**PROBLEM TO SOLVE:**
Nothing in the data may be omitted; output it all verbatim.

>>

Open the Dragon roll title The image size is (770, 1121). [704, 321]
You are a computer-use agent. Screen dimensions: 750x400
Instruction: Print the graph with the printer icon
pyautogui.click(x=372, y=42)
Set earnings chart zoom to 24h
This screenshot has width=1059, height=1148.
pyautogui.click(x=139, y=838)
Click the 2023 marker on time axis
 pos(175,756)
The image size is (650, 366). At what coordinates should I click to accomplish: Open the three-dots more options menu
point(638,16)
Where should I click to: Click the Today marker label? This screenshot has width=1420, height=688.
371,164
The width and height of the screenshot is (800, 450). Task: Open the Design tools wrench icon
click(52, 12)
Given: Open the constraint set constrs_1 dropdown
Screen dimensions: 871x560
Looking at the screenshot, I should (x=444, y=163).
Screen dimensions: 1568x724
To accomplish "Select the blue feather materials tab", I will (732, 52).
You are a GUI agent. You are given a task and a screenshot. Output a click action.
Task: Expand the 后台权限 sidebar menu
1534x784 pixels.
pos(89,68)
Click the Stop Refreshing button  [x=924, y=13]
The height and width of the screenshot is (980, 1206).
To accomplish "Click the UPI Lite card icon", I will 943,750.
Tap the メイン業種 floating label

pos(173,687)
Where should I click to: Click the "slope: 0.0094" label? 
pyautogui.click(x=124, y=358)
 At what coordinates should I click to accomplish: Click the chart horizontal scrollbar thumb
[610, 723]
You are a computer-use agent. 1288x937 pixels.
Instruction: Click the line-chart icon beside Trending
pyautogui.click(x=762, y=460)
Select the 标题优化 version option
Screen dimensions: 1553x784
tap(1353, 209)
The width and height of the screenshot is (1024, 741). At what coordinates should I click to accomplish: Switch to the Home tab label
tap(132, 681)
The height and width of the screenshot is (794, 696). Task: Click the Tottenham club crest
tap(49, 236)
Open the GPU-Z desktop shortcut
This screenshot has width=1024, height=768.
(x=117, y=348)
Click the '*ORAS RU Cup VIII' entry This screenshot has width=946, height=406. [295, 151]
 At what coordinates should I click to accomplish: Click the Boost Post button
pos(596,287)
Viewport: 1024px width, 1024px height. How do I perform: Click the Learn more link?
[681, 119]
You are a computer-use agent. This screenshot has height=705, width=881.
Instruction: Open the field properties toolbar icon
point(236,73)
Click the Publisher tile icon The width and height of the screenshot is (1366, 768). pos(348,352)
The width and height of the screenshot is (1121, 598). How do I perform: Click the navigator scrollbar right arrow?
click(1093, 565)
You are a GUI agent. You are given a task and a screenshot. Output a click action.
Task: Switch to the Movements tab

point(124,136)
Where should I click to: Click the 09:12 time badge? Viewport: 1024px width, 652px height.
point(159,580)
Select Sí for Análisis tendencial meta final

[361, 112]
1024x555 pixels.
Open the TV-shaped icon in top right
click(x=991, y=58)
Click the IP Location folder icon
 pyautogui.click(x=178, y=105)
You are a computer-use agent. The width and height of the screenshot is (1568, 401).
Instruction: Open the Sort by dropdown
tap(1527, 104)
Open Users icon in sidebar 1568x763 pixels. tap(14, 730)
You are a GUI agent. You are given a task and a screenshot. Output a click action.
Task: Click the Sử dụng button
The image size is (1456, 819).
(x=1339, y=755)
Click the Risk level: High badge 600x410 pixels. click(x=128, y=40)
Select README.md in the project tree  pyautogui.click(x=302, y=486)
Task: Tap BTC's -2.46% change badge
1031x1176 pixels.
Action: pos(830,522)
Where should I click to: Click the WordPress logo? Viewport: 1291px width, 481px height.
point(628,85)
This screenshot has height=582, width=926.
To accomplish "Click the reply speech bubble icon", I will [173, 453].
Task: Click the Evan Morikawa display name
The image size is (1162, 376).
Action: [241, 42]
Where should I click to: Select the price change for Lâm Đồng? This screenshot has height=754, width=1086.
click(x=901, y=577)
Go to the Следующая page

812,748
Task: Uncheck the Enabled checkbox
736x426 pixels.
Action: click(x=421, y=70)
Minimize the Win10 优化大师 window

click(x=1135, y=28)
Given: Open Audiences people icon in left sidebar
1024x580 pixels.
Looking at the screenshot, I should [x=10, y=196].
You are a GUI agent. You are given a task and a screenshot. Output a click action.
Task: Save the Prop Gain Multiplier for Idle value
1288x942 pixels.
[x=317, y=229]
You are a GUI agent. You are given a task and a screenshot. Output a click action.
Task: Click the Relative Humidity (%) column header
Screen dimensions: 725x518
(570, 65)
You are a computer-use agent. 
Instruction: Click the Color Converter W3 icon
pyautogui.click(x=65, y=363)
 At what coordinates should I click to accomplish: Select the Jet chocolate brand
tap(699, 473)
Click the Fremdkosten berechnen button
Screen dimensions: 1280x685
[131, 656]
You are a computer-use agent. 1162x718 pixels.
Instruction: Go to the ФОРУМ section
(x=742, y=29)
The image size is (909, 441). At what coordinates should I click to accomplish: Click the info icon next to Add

<<

**EXERCISE RESULT:**
Open the Dragon roll title The image size is (770, 1121). [704, 321]
You are a computer-use agent. Screen dimensions: 750x400
Instruction: Print the graph with the printer icon
pyautogui.click(x=372, y=42)
Set earnings chart zoom to 24h
This screenshot has width=1059, height=1148.
pyautogui.click(x=139, y=838)
Click the 2023 marker on time axis
 pos(175,756)
The image size is (650, 366). At what coordinates should I click to accomplish: Open the three-dots more options menu
point(638,16)
Where should I click to: Click the Today marker label? This screenshot has width=1420, height=688.
371,164
The width and height of the screenshot is (800, 450). Task: Open the Design tools wrench icon
click(52, 12)
Given: Open the constraint set constrs_1 dropdown
Screen dimensions: 871x560
Looking at the screenshot, I should (x=444, y=163).
Screen dimensions: 1568x724
To accomplish "Select the blue feather materials tab", I will (732, 52).
You are a GUI agent. You are given a task and a screenshot. Output a click action.
Task: Expand the 后台权限 sidebar menu
1534x784 pixels.
pos(89,68)
Click the Stop Refreshing button  [x=924, y=13]
The height and width of the screenshot is (980, 1206).
To accomplish "Click the UPI Lite card icon", I will 943,750.
Tap the メイン業種 floating label

pos(173,687)
Where should I click to: Click the "slope: 0.0094" label? 
pyautogui.click(x=124, y=358)
 At what coordinates should I click to accomplish: Click the chart horizontal scrollbar thumb
[610, 723]
You are a computer-use agent. 1288x937 pixels.
Instruction: Click the line-chart icon beside Trending
pyautogui.click(x=762, y=460)
Select the 标题优化 version option
Screen dimensions: 1553x784
tap(1353, 209)
The width and height of the screenshot is (1024, 741). At what coordinates should I click to accomplish: Switch to the Home tab label
tap(132, 681)
The height and width of the screenshot is (794, 696). Task: Click the Tottenham club crest
tap(49, 236)
Open the GPU-Z desktop shortcut
This screenshot has width=1024, height=768.
(x=117, y=348)
Click the '*ORAS RU Cup VIII' entry This screenshot has width=946, height=406. [295, 151]
 At what coordinates should I click to accomplish: Click the Boost Post button
pos(596,287)
Viewport: 1024px width, 1024px height. How do I perform: Click the Learn more link?
[681, 119]
You are a computer-use agent. This screenshot has height=705, width=881.
Instruction: Open the field properties toolbar icon
point(236,73)
Click the Publisher tile icon The width and height of the screenshot is (1366, 768). pos(348,352)
The width and height of the screenshot is (1121, 598). How do I perform: Click the navigator scrollbar right arrow?
click(1093, 565)
You are a GUI agent. You are given a task and a screenshot. Output a click action.
Task: Switch to the Movements tab

point(124,136)
Where should I click to: Click the 09:12 time badge? Viewport: 1024px width, 652px height.
point(159,580)
Select Sí for Análisis tendencial meta final

[361, 112]
1024x555 pixels.
Open the TV-shaped icon in top right
click(x=991, y=58)
Click the IP Location folder icon
 pyautogui.click(x=178, y=105)
You are a computer-use agent. The width and height of the screenshot is (1568, 401).
Instruction: Open the Sort by dropdown
tap(1527, 104)
Open Users icon in sidebar 1568x763 pixels. tap(14, 730)
You are a GUI agent. You are given a task and a screenshot. Output a click action.
Task: Click the Sử dụng button
The image size is (1456, 819).
(x=1339, y=755)
Click the Risk level: High badge 600x410 pixels. click(x=128, y=40)
Select README.md in the project tree  pyautogui.click(x=302, y=486)
Task: Tap BTC's -2.46% change badge
1031x1176 pixels.
Action: pos(830,522)
Where should I click to: Click the WordPress logo? Viewport: 1291px width, 481px height.
point(628,85)
This screenshot has height=582, width=926.
To accomplish "Click the reply speech bubble icon", I will [173, 453].
Task: Click the Evan Morikawa display name
The image size is (1162, 376).
Action: [241, 42]
Where should I click to: Select the price change for Lâm Đồng? This screenshot has height=754, width=1086.
click(x=901, y=577)
Go to the Следующая page

812,748
Task: Uncheck the Enabled checkbox
736x426 pixels.
Action: click(x=421, y=70)
Minimize the Win10 优化大师 window

click(x=1135, y=28)
Given: Open Audiences people icon in left sidebar
1024x580 pixels.
Looking at the screenshot, I should [x=10, y=196].
You are a GUI agent. You are given a task and a screenshot. Output a click action.
Task: Save the Prop Gain Multiplier for Idle value
1288x942 pixels.
[x=317, y=229]
You are a GUI agent. You are given a task and a screenshot. Output a click action.
Task: Click the Relative Humidity (%) column header
Screen dimensions: 725x518
(570, 65)
You are a computer-use agent. 
Instruction: Click the Color Converter W3 icon
pyautogui.click(x=65, y=363)
 At what coordinates should I click to accomplish: Select the Jet chocolate brand
tap(699, 473)
Click the Fremdkosten berechnen button
Screen dimensions: 1280x685
[131, 656]
You are a computer-use agent. 1162x718 pixels.
Instruction: Go to the ФОРУМ section
(x=742, y=29)
The image size is (909, 441). At what coordinates should I click to accomplish: Click the info icon next to Add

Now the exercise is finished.